As we inch towards spring and warmer weather, we are inching towards other things that we might not enjoy quite as much. Beginning around spring and extending on through summer is a pretty big storm season for much of the United States. Tornado season begins around April and hurricane season starts in June.

View attachment 20230


In recent years, tornadoes have done major damage and cost many people their lives. Although science has come a long way and predictions as to the likelihood of tornado strikes can be made, there is no way to know 100% if you are or are not in danger. If you live in an area plagued by tornadoes, chances are there is a healthy amount of fear in the air during peak tornado times. Places such as Joplin, Missouri and Moore, Oklahoma come to mind as tornado stomping grounds in recent years.

Hurricanes Katrina and Sandy are two noteworthy storms that made landfall in the past decade. Both of them did tremendous amounts of property damage and took many lives. The prediction of a hurricane making landfall is constantly getting better, but nothing is ever certain until right before or as it is happening. Should you watch a hurricane track for a week, you will probably see the estimated point of landfall move multiple times. Up until a few days before, even hurricanes keep us guessing.

View attachment 20231


What does not keep us guessing, however, is the ability of people to be low down and dirty in times of disaster. When a hurricane or tornado strikes, the next threat to appear is looters. Even though it is a terrible thing to do, people show up to try to scavenge through the ruins of the lives of others to see what they can steal. In a time where storms render homes much more accessible than they are under normal circumstances, the opportunity to steal what is left of your belongings is too tempting for some to resist.

Ideally you will be able to take precautions to preserve the condition of your home when a disaster is coming. However, disasters are capable of doing a lot more damage than a little bit of preparedness can fix. With that in mind, you have to face the reality that a lot of the home securing necessary before a storm is probably to defend your property from other people. A disaster may only clip your area, leaving most homes intact, but if power is lost and residents have vacated, a looters' paradise has been created.

View attachment 20232


To protect your home in the event of a disaster, keep in mind that the most vulnerable areas are the windows.
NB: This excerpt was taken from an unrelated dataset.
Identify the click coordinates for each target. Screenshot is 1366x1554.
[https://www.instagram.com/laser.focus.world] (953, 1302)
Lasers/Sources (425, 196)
Since an alarm or security system cannot be relied upon when the power goes out, breaking a window is an easy way for a crook to gain access to your home. Thus, you will need a backup plan for when this happens. Plywood can be used to cover windows and prevent entry, but be sure to attach it with power tools instead of plywood clips. Those clips may be convenient for you to add and remove plywood, and that will be just as easy for someone else. Metal bars are great for year round protection but can be unsightly and dangerous if you need to get out through a window in the event of a fire. Storm shutters that roll up and down are convenient and can be used as needed at the touch of a button but they can be stopped in their tracks by a power outage unless there is a manual component. Security film over windows sounds like a nice idea but will only slow entry down as opposed to truly standing in the way of someone trying to break into your home.

View attachment 20229


Disaster is a word with many meanings. In some cases, it means approaching storms and the destruction they bring along with them. In other cases, it could mean coming home to a dwelling that was broken into and ransacked. Minimize the disaster types you may face by protecting yourself and your home and preventing looters' access to easily broken glass.


----------